-- The data follows --
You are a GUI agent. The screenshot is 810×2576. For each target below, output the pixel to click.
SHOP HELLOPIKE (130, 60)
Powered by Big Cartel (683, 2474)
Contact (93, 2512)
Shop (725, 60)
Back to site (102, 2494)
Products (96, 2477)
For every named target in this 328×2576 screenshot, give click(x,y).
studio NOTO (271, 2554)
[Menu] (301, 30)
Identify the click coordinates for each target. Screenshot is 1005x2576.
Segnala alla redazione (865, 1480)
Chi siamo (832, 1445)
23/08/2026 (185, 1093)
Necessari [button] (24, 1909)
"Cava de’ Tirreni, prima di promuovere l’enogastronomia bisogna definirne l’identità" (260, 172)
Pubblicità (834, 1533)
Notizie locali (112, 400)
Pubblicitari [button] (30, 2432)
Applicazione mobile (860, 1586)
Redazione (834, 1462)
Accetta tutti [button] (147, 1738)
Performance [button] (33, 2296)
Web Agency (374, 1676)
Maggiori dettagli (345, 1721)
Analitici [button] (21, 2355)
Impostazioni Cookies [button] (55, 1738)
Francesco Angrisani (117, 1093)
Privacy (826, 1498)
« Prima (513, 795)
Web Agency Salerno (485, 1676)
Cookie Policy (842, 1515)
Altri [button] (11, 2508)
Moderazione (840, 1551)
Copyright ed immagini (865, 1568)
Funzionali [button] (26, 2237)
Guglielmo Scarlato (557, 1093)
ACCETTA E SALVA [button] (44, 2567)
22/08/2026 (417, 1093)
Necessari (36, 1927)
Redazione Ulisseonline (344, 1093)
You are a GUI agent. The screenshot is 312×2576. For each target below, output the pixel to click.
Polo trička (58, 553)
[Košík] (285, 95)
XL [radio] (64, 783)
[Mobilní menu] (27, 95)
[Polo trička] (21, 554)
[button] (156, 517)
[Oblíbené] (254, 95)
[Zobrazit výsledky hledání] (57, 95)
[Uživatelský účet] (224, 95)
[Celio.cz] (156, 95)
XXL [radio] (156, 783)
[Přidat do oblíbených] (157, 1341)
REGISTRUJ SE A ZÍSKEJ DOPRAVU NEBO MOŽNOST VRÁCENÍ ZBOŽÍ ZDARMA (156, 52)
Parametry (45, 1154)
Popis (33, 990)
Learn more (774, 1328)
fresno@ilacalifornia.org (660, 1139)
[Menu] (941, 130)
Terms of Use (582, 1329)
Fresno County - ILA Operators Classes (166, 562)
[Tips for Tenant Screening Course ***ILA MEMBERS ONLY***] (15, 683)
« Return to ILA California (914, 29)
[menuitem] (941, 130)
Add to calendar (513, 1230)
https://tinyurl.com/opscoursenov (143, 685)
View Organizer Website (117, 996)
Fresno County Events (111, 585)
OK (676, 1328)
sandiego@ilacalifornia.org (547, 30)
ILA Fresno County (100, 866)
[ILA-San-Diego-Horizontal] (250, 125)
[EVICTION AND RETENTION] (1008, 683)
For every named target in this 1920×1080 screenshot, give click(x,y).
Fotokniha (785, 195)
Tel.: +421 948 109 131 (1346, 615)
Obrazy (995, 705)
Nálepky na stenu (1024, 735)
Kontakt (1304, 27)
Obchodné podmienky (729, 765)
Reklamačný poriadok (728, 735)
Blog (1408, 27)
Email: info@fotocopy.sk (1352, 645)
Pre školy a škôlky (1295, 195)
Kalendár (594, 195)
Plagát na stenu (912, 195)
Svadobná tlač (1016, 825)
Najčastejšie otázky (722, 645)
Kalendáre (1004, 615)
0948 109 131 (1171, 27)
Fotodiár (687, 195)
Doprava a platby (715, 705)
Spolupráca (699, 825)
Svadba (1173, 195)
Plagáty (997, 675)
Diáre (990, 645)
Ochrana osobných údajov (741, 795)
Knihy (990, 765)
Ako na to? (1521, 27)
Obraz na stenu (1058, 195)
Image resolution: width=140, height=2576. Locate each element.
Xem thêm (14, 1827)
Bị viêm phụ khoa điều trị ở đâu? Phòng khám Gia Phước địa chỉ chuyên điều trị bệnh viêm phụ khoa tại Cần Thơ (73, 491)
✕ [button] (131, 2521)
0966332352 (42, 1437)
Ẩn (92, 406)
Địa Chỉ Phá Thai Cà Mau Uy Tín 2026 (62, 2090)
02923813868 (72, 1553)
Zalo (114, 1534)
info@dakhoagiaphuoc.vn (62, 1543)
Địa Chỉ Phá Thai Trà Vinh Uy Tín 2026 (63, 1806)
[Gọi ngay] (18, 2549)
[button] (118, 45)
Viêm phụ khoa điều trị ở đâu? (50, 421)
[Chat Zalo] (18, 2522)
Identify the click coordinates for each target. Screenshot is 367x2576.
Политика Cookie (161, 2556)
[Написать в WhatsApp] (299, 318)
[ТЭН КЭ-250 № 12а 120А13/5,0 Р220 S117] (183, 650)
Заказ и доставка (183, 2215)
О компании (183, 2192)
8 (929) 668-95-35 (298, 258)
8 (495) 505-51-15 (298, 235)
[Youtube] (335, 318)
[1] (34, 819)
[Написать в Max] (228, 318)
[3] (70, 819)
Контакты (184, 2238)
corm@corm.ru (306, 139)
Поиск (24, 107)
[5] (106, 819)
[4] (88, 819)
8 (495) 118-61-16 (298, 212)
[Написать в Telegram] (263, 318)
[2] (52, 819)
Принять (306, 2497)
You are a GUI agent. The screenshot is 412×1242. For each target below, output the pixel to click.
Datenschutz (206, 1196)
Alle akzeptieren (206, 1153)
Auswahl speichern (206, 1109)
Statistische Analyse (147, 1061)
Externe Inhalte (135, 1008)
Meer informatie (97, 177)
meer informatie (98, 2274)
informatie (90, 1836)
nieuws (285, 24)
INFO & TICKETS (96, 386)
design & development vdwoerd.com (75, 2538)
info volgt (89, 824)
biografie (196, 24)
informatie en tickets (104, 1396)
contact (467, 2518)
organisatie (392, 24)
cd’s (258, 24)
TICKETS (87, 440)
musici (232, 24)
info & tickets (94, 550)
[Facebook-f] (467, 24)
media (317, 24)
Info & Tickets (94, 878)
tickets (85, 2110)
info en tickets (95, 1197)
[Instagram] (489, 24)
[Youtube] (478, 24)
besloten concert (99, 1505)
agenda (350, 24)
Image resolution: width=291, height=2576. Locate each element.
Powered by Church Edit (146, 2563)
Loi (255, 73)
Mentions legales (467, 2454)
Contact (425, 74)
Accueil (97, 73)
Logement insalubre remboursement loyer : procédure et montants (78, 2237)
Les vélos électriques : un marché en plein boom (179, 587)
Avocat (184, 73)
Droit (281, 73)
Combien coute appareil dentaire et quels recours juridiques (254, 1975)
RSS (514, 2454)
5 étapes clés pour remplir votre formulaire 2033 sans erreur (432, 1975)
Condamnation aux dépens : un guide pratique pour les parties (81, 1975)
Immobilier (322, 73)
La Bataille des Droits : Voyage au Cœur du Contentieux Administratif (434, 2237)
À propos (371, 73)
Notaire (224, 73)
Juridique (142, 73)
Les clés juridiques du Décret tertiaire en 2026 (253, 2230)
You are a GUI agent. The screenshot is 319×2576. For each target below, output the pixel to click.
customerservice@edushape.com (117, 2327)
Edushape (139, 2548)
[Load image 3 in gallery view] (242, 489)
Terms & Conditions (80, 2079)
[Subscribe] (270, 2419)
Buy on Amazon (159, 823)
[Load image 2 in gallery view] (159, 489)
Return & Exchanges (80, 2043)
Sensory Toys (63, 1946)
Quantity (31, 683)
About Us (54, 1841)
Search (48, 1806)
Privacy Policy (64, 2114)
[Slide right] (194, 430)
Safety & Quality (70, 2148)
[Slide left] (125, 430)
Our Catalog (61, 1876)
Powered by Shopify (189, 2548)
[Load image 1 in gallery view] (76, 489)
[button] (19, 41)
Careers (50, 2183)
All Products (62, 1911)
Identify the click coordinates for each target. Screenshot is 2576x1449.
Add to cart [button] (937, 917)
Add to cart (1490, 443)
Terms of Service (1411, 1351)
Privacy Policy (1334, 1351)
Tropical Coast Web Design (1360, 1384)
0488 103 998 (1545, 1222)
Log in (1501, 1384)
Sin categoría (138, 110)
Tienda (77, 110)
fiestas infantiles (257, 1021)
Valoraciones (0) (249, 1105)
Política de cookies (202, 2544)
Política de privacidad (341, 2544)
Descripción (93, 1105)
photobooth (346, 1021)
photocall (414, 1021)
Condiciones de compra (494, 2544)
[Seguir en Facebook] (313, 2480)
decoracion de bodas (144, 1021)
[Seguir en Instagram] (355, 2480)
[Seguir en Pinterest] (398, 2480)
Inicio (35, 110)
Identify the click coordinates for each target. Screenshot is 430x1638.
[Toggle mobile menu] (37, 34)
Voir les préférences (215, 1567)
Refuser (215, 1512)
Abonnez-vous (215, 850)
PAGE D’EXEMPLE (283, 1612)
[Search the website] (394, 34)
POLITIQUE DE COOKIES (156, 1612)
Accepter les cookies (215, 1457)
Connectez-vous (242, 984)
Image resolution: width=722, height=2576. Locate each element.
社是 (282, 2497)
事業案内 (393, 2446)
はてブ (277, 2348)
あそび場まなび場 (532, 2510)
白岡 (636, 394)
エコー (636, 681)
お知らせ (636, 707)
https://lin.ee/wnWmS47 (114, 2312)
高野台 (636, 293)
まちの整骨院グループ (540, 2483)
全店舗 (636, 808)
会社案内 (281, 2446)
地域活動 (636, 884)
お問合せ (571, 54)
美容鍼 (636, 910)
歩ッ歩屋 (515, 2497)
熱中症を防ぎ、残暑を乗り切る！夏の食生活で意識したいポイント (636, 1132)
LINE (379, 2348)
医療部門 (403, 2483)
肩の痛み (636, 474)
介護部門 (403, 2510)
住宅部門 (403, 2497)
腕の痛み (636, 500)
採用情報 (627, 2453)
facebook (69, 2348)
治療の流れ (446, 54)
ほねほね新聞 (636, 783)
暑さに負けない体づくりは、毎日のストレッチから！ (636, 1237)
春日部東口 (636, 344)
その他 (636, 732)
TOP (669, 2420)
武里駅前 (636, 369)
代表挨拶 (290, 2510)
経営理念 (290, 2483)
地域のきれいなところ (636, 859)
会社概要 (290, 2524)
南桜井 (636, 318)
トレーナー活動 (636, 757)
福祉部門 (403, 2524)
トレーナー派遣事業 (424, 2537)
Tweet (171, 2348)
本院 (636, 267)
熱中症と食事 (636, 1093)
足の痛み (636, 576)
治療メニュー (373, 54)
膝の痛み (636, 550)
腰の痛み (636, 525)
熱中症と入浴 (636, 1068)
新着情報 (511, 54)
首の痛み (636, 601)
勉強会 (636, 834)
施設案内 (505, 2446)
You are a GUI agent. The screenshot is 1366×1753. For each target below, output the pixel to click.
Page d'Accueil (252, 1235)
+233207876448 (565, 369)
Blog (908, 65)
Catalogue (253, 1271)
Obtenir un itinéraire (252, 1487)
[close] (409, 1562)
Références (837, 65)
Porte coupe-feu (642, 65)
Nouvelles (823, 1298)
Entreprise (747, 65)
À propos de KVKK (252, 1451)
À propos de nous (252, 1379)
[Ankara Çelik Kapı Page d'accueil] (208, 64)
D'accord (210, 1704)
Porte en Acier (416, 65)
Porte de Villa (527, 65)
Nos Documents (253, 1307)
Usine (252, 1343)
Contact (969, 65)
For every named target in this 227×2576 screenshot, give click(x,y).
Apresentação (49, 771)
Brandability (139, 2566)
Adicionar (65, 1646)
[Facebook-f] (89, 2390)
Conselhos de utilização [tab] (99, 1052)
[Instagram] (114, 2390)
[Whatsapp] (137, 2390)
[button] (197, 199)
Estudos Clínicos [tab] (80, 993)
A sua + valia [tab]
-- The data concluded --
# What the exercise asks
Each line with "width" in it must be identified and copied from the material.

# Written solution
Image resolution: width=140, height=2576. Locate each element.
Image resolution: width=291, height=2576. Locate each element.
Image resolution: width=722, height=2576. Locate each element.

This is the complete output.